Fresh hurdles have emerged in the way of the Naresh Goyal-promoted Jet Airways’ deal with Etihad Airways, with the Abu Dhabi-based airline putting a host of conditions.
These include an option to buy up to 49 per cent stake in the firm.
Sources close to the deal say, besides a higher stake (earlier, the negotiations were on for sale of up to 24 per cent), Etihad has asked for its representation on the board of the Indian airline, in sync with its shareholding.
It wants operational control over the airline, as well as its fleet acquisition plans.
The West Asian carrier has also sought protection under a Bilateral Investment Promotion and Protection Agreement, arguing it does not want to face a situation similar to what telecom giant Etisalat faced.
At present, Goyal holds 80 per cent in Jet Airways -- 79.99 per cent through Tailwinds Ltd, a firm based in the Isle of Mann, and 0.01 per cent directly. The remaining shares are held by the public and FIIs.

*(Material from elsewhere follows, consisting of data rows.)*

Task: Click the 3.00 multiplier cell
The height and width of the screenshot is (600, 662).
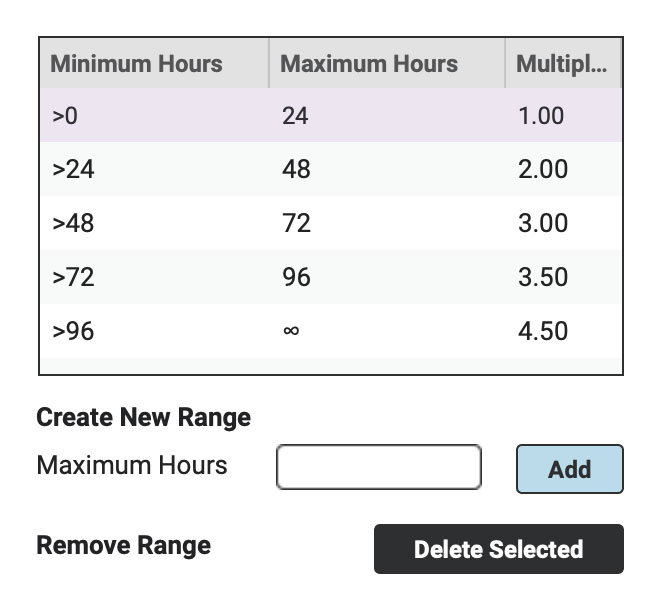Action: point(564,223)
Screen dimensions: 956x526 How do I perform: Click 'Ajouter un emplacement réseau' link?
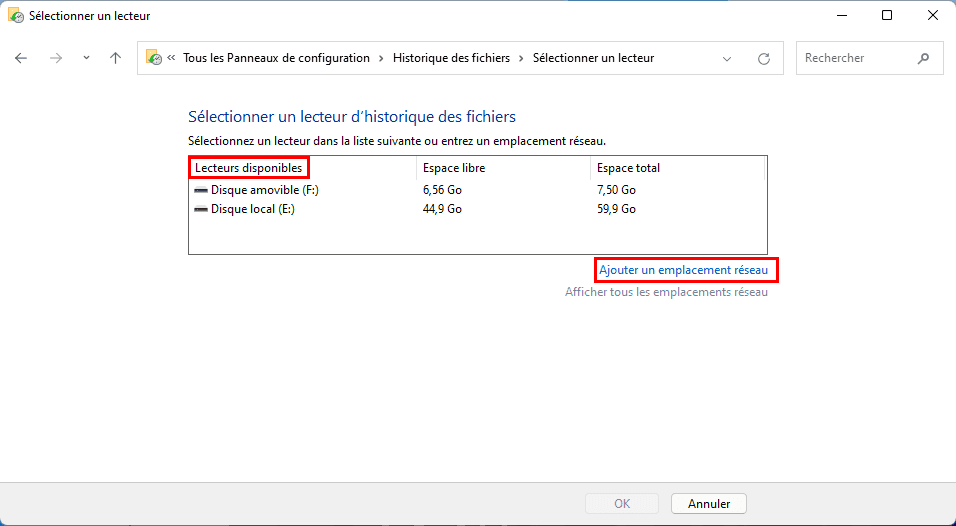(683, 270)
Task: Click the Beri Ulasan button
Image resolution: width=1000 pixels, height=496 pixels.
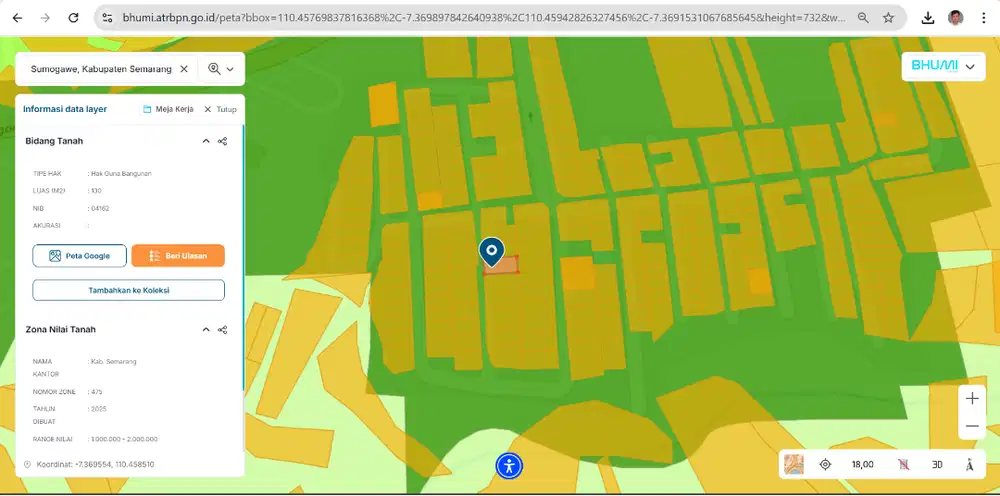Action: pyautogui.click(x=178, y=256)
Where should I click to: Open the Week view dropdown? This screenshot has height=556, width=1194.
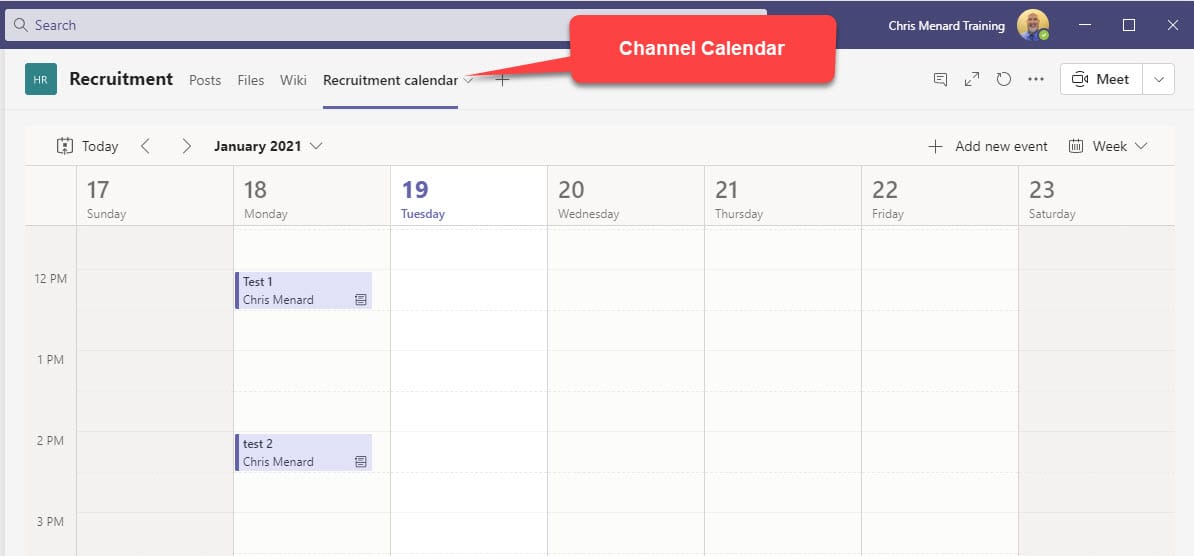coord(1108,146)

While Jet did not respond to a query on this, an Etihad spokesperson said: “As part of the deal process, a senior delegation, including President & CEO James Hogan and board members, flew to India last week and met senior Indian aviation officials. We are currently undertaking due diligence, which will be presented
The first indications that the deal was still not close to being sealed had come when Hamed bin Zayed al-Nahyan, the chairman of the airline, had said in the UAE on Sunday that the deal needed to be revised.

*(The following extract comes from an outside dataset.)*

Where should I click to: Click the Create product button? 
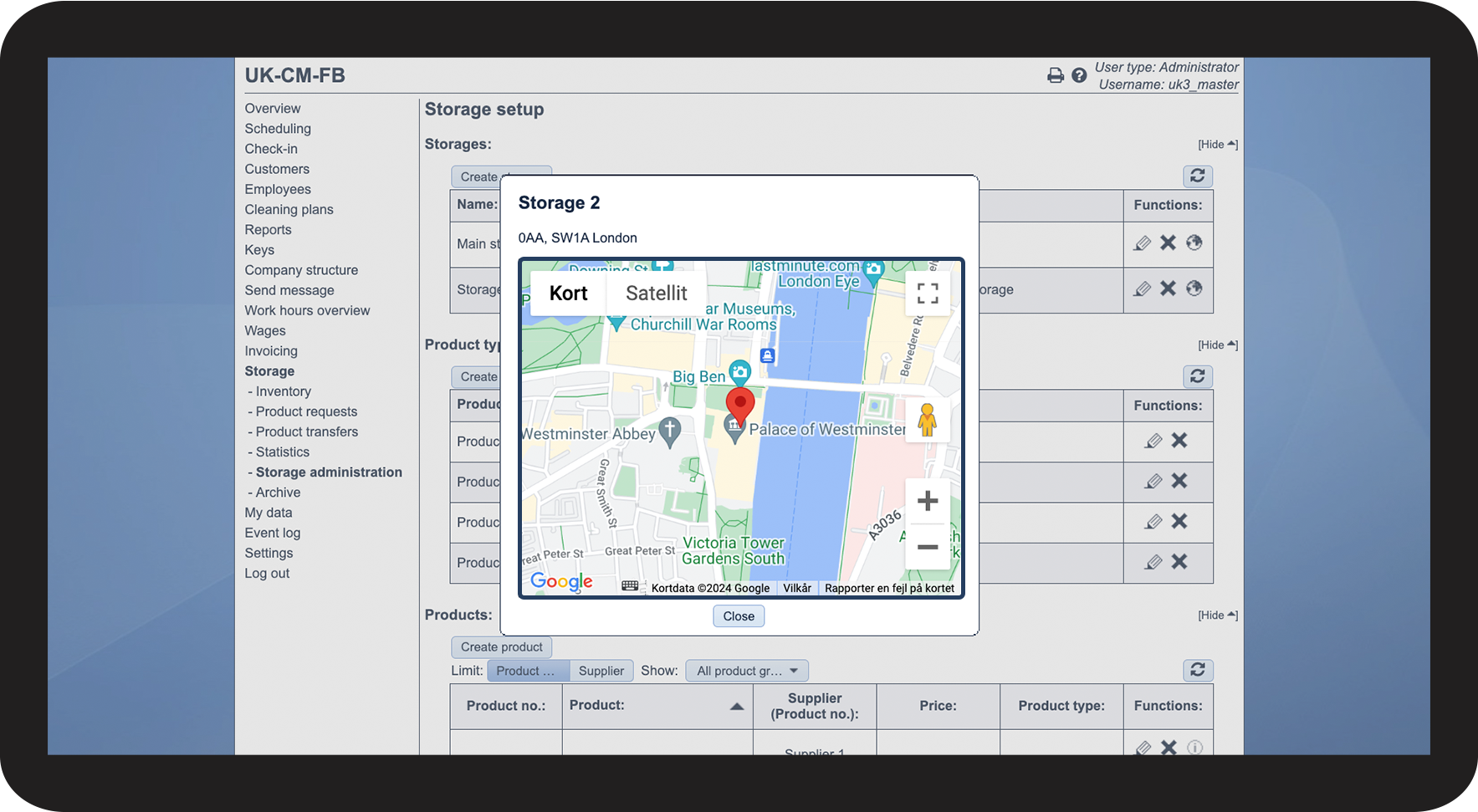(x=501, y=647)
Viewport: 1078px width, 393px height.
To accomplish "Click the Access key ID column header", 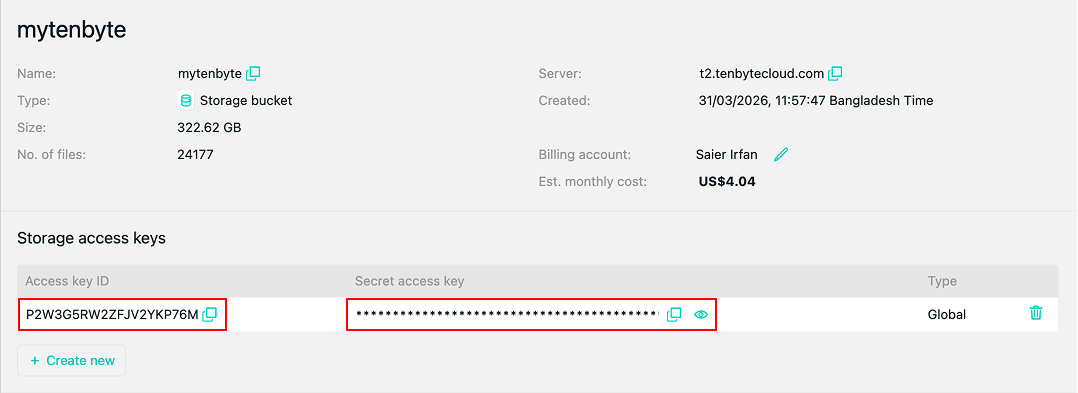I will pyautogui.click(x=67, y=281).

Commerce Minister Anand Sharma was in Dubai this week, where the United Arab Emirates government agreed, in principle, to sign a Bipa to push trade between the two nations.
The Jet-Etihad deal was expected to be the first investment by a foreign airline company into an Indian one after the government permitted foreign carriers to hold up to 49 per cent stake in domestic airlines. However, Tata Sons and AirAsia on Wednesday announced forming a JV to set up an airline.
In this proposed JV, AirAsia, promoted by entrepreneur Tony Fernandes, is to hold 49 per cent.
The Indian partners -- Tata Sons with 30 per cent and Telestra Tradeplace’s Arun Bhatia with 21 per cent -- will represent the Indian partners.
For Jet, the deal would have brought the airline a much-needed cash infusion of around $330 million, while for Etihad, with less than two per cent share of the international market from India, the deal would have helped it offer seamless services to passengers from India through Abu Dhabi to different markets in the world.